To promote the generalization ability of breast tumor segmentation models, as well as to improve the segmentation performance for breast tumors with smaller size, low-contrast and irregular shape, we propose a progressive dual priori network (PDPNet) to segment breast tumors from dynamic enhanced magnetic resonance images (DCE-MRI) acquired at different centers. The PDPNet first cropped tumor regions with a coarse-segmentation based localization module, then the breast tumor mask was progressively refined by using the weak semantic priori and cross-scale correlation prior knowledge. To validate the effectiveness of PDPNet, we compared it with several state-of-the-art methods on multi-center datasets. The results showed that, comparing against the suboptimal method, the DSC and HD95 of PDPNet were improved at least by 5.13% and 7.58% respectively on multi-center test sets.
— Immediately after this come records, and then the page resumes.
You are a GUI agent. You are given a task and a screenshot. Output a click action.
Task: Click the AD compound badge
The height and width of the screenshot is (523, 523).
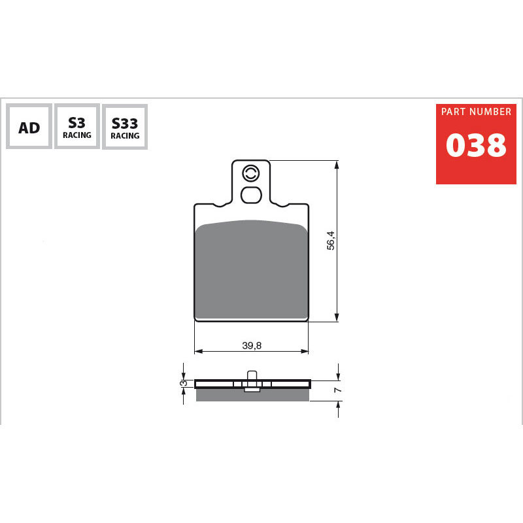[29, 126]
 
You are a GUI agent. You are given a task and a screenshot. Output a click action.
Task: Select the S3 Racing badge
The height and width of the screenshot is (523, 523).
[77, 126]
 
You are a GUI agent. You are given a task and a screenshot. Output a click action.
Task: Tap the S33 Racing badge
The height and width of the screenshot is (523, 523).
[125, 127]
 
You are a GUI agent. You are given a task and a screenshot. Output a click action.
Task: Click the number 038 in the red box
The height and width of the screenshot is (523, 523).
[476, 145]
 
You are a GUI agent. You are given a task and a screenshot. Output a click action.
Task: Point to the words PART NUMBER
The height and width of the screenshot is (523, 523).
[476, 112]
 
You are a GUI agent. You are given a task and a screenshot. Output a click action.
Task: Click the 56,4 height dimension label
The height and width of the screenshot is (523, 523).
[331, 241]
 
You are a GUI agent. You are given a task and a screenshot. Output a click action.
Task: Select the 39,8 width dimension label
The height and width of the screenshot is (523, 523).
[252, 346]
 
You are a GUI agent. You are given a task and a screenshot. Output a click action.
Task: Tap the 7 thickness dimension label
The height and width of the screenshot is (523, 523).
[338, 390]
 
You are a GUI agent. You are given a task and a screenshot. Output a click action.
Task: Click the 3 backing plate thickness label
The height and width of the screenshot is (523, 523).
[184, 383]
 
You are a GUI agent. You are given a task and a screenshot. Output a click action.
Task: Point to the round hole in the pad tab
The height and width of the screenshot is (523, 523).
[250, 173]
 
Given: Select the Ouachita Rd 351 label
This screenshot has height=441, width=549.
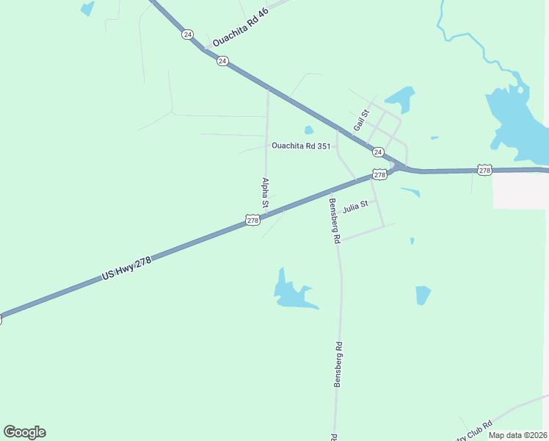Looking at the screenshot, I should [x=301, y=146].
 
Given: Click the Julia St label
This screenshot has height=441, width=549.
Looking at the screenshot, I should [x=355, y=207].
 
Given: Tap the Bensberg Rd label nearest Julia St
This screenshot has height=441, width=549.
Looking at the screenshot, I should [x=334, y=220].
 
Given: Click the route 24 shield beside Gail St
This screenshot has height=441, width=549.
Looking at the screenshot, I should [x=377, y=152].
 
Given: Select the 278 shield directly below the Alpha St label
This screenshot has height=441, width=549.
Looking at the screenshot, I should [x=252, y=220].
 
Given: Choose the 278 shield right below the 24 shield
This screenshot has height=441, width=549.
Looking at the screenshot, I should [x=379, y=174].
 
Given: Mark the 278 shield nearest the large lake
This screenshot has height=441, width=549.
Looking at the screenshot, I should [x=484, y=170].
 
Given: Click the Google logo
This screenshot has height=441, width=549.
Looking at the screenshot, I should [x=24, y=431].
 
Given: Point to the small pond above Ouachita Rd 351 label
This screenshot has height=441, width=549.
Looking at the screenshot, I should [x=309, y=130].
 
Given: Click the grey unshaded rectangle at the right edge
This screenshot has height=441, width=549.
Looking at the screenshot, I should [x=520, y=190].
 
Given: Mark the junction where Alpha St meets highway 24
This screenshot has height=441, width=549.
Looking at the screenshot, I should [x=267, y=90].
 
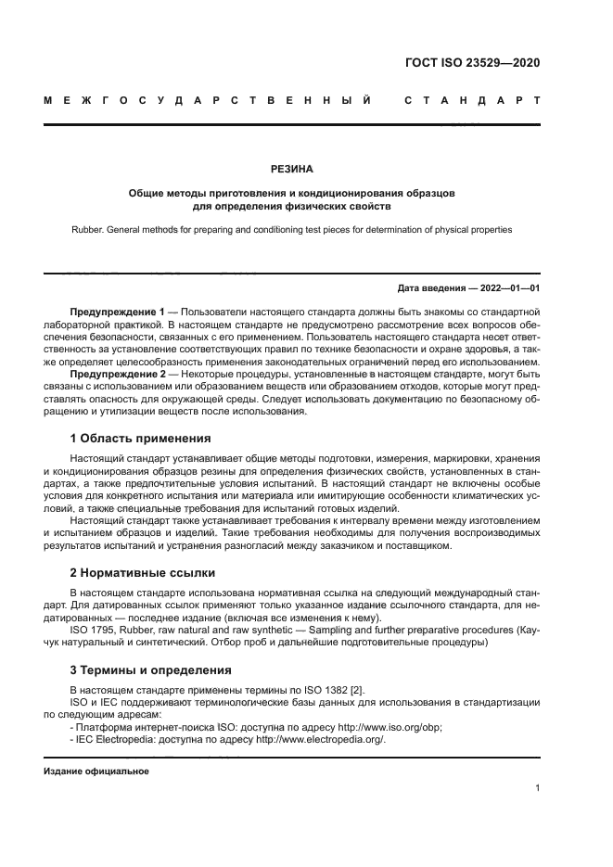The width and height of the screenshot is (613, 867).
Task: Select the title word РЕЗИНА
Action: pos(292,170)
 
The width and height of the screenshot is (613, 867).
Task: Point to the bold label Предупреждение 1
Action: pos(117,311)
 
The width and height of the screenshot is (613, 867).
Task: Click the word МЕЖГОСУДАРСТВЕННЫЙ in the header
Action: pos(209,99)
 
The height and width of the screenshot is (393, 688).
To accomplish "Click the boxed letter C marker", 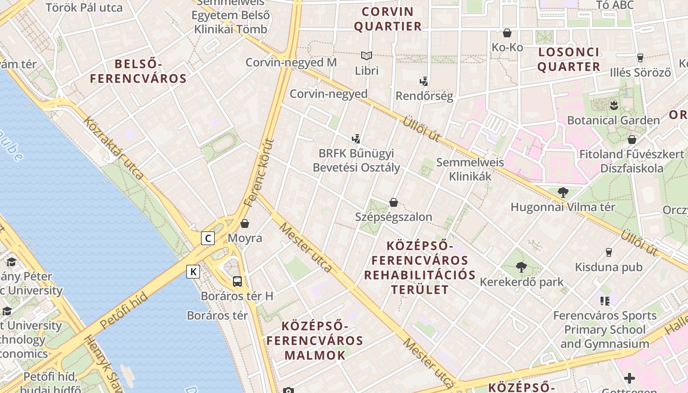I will [208, 238].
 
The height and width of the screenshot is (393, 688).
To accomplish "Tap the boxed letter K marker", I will [193, 271].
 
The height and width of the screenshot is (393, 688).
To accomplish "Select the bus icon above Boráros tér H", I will [237, 281].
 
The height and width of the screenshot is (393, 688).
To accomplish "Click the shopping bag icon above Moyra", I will [245, 224].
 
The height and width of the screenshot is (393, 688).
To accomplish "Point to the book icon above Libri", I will [367, 56].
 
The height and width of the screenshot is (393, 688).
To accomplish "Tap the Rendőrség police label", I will [424, 96].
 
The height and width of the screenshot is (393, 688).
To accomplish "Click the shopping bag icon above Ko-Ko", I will [507, 33].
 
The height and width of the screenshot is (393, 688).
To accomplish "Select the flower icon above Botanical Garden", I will [613, 105].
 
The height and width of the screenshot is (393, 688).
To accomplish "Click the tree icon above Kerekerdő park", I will [521, 267].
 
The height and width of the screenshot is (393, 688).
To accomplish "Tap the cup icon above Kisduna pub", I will [609, 253].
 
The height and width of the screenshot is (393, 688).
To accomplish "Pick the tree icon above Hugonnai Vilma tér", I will [563, 192].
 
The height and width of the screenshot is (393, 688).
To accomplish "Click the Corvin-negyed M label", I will [291, 62].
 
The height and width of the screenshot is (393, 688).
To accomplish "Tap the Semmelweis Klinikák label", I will [470, 169].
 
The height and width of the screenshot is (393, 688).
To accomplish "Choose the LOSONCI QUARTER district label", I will [569, 59].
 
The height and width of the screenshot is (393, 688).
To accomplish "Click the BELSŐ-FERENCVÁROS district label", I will [138, 71].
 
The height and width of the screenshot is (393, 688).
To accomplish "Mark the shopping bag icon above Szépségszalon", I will [394, 202].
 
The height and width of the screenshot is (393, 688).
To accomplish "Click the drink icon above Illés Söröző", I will [640, 58].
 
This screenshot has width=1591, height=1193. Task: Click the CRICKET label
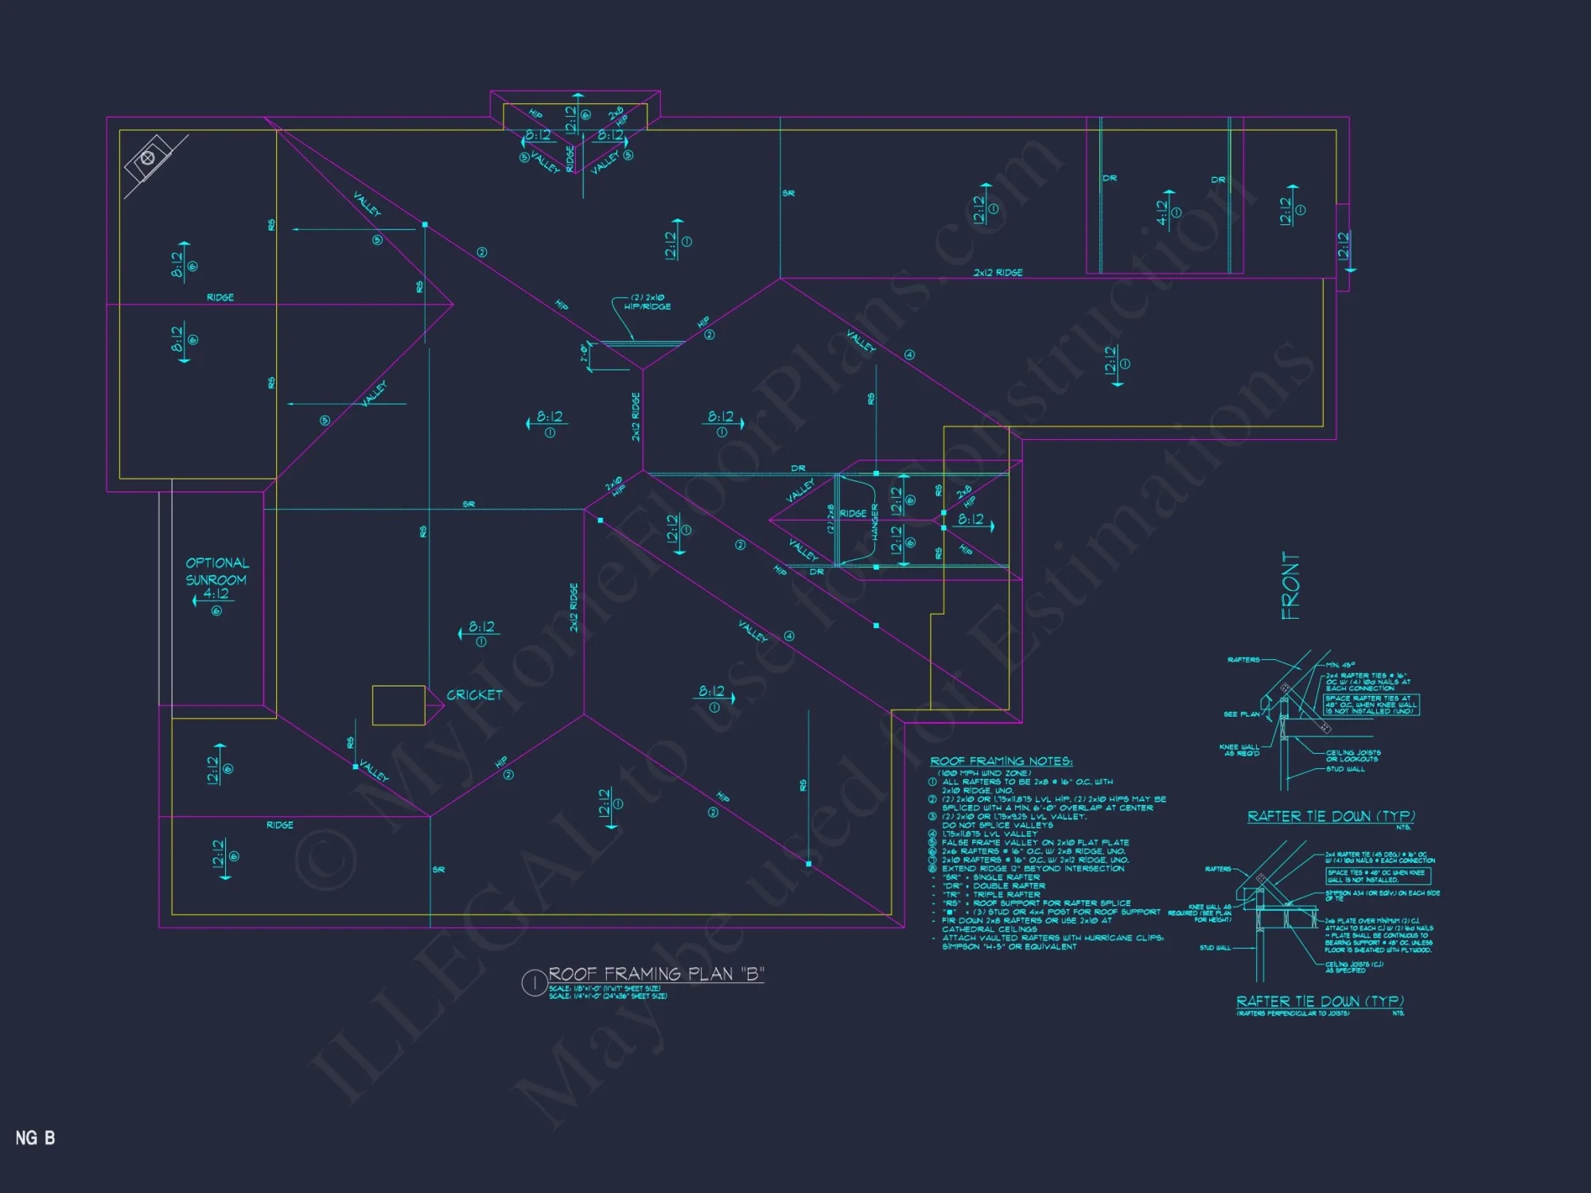click(x=474, y=695)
In addition, through ablations, we demonstrated that the proposed localization module can decrease the influence of normal tissues and therefore improve the generalization ability of the model. The weak semantic priors allow focusing on tumor regions to avoid missing small tumors and low-contrast tumors. The cross-scale correlation priors are beneficial for promoting the shape-aware ability for irregular tumors. Thus integrating them in a unified framework improved the multi-center breast tumor segmentation performance. The source code and open data can be accessed at https://github.com/wangli100209/PDPNet.
Paper Structure (14 sections, 15 equations, 12 figures, 2 tables)

This paper contains 14 sections, 15 equations, 12 figures, 2 tables.

Figures (12)

  • Figure 1: Overall structure of PDPNet. It consists of a localization module which is used to limit the influence of the background information, and a dual prior knowledge based segmentation network (DPKNet) which is responsible for segmenting the breast tumors in a progressive manner.
  • Figure 2: Dual priori knowledge based network (DPKNet). It has an encoder-decoder architecture, with a dual prior module (DPM) being used between the low-level encoded features $M_{s-1}$ and high-level decoded features $F_s, (s={3,4,5})$ to promote the segmentation performance.
  • Figure 3: Visual comparisons among various methods on validation set (a) and multi-center test sets (b). The original images and the ground truth tumor masks are presented in the first and second columns, respectively. In each sub-figure, the ground-truth tumor regions are marked in blue, the predicted tumor regions are highlighted in red and the overlap regions between segmented results and ground truth are shown in yellow. For better visualization, the local segmented tumor details are zoomed in and shown in the bottom.
  • Figure 4: Radar plots of average evaluation metrics obtained with different methods on both validation (a) and multi-center test sets (b). The number indicated in each legend represents the surface of area enclosed by three metrics. The bigger area indicates the better performance.
  • Figure 5: The curves of average DSC for all the samples in five test cohorts obtained by different methods.